== WORK REQUEST ==
In the entries below, find every line with the string "menu" and copy it.

== EXERCISE INPUTS ==
--- START ---

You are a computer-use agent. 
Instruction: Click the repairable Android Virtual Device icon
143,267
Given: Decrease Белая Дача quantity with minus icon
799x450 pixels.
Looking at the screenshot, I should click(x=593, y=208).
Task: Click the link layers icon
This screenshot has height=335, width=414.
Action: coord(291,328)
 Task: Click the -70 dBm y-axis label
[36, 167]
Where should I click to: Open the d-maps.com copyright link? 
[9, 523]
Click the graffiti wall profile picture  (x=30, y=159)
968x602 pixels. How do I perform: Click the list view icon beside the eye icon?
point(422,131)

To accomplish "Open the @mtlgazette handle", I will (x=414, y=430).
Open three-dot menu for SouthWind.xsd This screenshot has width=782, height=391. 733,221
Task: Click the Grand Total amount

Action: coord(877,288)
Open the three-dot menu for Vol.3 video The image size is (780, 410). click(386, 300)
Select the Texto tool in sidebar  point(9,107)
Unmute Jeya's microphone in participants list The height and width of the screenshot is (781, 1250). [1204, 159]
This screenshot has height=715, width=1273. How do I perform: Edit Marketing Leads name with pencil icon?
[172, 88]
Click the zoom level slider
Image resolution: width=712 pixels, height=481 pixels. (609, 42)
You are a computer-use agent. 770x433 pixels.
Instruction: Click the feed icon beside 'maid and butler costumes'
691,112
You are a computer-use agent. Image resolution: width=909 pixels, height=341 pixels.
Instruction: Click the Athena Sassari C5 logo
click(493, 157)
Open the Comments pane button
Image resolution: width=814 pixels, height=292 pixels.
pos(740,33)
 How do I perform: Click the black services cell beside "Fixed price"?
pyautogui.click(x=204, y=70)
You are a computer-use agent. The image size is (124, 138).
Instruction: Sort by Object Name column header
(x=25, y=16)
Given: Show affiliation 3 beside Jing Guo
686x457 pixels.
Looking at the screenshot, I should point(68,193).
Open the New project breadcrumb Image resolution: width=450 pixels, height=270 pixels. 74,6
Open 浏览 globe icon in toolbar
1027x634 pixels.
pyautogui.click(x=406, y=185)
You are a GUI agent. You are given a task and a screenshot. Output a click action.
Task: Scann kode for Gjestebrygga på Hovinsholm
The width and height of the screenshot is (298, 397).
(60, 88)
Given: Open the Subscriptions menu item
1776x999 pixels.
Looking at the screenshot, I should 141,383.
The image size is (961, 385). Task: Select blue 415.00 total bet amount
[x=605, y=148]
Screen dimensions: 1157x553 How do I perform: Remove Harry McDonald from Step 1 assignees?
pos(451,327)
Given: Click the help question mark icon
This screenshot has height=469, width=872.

--- END ---

== SOLUTION ==
Open three-dot menu for SouthWind.xsd This screenshot has width=782, height=391. 733,221
Open the three-dot menu for Vol.3 video The image size is (780, 410). click(386, 300)
Given: Open the Subscriptions menu item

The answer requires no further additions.